One and a half months after the start of Russia’s invasion of Ukraine, the European Commission has now suggested that member states set up a scheme that lets every refugee exchange up to 10,000 hryvnias ($339, €310) free of charge at an official rate set by the Ukrainian central bank. The proposal mirrors an initiative set up by Poland last month.
According to the scheme, local banks would pass the Ukrainian currency to the central banks of the member states at a fixed exchange rate and get their money back in the local currency.

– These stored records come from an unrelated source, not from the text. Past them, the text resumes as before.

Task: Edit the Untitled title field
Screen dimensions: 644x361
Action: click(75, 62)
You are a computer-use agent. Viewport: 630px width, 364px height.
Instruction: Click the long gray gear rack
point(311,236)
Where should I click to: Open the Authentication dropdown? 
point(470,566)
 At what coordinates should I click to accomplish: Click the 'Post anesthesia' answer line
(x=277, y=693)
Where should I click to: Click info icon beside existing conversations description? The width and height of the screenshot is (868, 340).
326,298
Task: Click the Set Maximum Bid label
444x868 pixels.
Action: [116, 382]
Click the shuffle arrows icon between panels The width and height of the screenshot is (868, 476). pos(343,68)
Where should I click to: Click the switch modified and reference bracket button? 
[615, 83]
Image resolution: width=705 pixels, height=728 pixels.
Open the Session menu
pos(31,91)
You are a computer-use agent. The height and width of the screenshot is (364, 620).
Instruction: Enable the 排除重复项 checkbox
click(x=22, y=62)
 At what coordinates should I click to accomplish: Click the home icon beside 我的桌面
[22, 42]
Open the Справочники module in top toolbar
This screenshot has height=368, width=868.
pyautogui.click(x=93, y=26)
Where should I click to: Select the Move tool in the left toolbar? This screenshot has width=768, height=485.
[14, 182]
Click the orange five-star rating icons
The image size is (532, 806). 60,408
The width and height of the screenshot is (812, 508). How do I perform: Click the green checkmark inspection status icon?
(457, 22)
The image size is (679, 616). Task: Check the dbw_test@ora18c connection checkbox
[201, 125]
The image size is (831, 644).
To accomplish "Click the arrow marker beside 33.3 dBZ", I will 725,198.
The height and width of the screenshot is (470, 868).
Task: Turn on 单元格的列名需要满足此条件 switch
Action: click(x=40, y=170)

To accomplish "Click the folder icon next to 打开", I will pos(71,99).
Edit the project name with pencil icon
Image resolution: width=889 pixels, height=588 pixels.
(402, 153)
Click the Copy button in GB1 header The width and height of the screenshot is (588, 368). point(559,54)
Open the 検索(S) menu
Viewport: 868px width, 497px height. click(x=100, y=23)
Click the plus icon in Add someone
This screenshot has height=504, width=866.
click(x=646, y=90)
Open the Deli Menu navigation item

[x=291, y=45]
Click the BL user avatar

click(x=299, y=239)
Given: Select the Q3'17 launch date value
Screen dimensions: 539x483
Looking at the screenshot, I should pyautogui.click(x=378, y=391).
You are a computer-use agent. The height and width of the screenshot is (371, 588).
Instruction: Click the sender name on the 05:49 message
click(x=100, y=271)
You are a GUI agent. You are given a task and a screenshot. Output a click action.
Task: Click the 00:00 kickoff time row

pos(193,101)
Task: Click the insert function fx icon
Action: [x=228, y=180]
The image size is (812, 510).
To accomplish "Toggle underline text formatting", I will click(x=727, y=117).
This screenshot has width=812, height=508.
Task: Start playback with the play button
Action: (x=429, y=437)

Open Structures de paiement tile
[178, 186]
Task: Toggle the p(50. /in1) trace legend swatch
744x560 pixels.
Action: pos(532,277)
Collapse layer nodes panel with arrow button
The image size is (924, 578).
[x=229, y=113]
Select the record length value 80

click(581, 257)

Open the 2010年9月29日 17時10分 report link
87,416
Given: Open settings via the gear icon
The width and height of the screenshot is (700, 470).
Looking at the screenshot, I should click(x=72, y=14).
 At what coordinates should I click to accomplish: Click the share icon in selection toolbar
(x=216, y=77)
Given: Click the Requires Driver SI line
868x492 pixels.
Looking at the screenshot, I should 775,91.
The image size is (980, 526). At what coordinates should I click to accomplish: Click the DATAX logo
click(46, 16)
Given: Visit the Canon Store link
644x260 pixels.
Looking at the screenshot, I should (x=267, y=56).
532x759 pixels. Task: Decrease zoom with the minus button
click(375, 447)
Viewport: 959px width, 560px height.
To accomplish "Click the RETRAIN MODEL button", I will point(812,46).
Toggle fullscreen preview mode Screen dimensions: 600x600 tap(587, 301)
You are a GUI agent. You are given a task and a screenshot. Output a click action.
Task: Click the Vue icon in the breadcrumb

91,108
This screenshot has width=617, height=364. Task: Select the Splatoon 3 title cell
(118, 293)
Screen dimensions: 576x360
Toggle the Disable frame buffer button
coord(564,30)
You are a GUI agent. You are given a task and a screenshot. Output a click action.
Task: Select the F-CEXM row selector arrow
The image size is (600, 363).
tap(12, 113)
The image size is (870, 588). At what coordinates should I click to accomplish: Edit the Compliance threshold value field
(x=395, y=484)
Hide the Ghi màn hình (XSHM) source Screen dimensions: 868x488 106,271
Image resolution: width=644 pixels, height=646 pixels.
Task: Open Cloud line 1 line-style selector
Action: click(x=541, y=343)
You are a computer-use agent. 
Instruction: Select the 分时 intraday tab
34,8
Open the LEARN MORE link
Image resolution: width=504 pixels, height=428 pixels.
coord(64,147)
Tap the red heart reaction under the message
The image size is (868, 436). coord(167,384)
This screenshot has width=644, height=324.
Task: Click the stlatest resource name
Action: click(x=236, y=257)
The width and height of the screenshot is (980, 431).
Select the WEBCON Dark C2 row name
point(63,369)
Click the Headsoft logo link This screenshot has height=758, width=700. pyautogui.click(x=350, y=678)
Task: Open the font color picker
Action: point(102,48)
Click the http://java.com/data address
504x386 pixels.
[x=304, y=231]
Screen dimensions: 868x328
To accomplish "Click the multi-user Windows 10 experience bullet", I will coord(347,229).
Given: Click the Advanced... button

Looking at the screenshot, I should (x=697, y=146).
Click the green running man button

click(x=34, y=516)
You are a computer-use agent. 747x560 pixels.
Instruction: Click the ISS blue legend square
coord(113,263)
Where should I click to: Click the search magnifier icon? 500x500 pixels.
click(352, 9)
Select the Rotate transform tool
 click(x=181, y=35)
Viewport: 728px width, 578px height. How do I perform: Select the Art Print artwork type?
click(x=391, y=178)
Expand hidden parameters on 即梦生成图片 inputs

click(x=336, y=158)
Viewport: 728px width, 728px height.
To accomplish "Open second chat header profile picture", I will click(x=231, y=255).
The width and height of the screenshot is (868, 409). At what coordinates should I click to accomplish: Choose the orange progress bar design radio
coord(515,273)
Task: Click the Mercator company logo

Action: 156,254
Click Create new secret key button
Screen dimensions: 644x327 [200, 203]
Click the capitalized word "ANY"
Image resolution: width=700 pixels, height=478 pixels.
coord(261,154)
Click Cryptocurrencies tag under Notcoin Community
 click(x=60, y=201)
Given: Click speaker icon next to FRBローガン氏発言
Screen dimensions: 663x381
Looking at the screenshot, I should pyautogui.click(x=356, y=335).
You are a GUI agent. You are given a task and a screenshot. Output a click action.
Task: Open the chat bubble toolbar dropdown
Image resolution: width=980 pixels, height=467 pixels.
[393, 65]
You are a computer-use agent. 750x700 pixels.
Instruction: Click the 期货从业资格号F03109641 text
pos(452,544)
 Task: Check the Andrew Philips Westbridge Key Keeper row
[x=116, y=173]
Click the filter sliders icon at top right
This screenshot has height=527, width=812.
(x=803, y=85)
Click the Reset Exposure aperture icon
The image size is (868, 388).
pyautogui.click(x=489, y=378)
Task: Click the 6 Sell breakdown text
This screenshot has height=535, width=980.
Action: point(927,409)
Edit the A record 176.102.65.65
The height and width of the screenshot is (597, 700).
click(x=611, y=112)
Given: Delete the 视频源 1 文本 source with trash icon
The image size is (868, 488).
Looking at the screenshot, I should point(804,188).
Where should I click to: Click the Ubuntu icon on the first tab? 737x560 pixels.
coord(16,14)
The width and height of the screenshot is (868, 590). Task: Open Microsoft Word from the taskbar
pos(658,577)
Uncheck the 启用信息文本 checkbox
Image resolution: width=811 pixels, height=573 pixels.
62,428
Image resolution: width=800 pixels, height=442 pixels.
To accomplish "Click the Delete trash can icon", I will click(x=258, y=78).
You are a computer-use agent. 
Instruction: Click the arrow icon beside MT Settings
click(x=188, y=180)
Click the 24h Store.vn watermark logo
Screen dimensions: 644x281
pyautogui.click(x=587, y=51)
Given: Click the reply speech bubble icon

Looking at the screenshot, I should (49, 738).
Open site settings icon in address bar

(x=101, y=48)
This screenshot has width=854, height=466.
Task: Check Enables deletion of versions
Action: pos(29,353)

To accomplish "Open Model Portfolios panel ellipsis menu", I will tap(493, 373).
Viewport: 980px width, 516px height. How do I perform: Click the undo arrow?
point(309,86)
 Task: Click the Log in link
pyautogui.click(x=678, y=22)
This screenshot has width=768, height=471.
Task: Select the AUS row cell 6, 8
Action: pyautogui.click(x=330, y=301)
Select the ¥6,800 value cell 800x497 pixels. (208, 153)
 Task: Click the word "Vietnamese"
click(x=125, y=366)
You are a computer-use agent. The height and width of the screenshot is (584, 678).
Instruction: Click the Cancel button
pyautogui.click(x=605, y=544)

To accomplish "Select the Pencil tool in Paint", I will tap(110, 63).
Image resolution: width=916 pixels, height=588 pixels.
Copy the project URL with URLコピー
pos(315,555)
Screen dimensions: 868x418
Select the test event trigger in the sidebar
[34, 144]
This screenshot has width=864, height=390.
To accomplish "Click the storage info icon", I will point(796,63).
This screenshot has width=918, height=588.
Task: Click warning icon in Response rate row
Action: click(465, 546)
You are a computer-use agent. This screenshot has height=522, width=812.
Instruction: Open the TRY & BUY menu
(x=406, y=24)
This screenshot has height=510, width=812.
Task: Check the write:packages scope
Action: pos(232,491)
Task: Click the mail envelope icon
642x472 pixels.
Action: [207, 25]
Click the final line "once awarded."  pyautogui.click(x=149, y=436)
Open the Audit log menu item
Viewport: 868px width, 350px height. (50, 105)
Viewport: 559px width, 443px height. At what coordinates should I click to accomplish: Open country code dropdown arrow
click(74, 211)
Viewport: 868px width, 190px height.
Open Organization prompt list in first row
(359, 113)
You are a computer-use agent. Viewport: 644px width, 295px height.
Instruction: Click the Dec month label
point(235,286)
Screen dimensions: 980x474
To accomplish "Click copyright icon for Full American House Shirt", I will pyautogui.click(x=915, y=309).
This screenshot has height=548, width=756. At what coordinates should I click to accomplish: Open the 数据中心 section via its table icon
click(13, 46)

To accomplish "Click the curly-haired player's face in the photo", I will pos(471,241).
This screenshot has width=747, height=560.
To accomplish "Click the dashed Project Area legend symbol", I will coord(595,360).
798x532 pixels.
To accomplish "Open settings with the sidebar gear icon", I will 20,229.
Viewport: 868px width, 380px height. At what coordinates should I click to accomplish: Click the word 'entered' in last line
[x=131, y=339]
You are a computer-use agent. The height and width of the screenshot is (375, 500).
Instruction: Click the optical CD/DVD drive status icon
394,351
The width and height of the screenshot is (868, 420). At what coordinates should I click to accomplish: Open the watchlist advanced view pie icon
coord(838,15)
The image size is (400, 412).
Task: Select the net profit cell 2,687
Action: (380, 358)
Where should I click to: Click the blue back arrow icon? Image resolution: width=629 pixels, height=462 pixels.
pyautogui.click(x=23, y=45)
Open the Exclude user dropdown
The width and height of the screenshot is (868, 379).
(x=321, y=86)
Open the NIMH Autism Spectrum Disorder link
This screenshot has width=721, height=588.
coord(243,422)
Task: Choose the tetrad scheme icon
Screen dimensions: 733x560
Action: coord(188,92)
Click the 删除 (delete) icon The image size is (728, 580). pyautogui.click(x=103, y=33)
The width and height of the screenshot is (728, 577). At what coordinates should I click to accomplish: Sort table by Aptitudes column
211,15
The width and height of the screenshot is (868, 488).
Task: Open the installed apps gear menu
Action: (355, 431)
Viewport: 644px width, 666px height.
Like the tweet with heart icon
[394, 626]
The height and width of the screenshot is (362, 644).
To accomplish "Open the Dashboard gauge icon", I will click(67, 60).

What the proposal doesn’t mention, however, is who will bear the financial risk of trading the volatile currency. According to Tokarski, the brunt will fall on individual member states: “That means the states who are taking in the most refugees will also be carrying the most risk.”
The Commission’s proposal snubs various other solutions put forward by the European Central Bank (ECB) last week, which represented a more concerted effort.
The preferred choise of the ECB would be to act as a fiscal agent for the EU, while the EU — either through its common budget or through the pockets of member states — would support the currency conversion by providing a guarantee to cover potential losses.
Under the joint solution, the risks of the scheme would be shared equally among EU countries. The counterproposal by the Commission, on the other hand, is less a European fix than a recommendation for uniform action by member states. “It isn’t a solidaric solution,” says Tokarski. “It’s a placebo.”
EU finance ministers will be discussing the proposal during their meeting in Luxembourg at the beginning of this week. But the decision to implement the proposal will ultimately be up to each member state individually.
Meanwhile, many of the 4 million refugees in Europe are waiting for a quick solution. “These people depend on every single euro they can get for their cash,” said Bensch.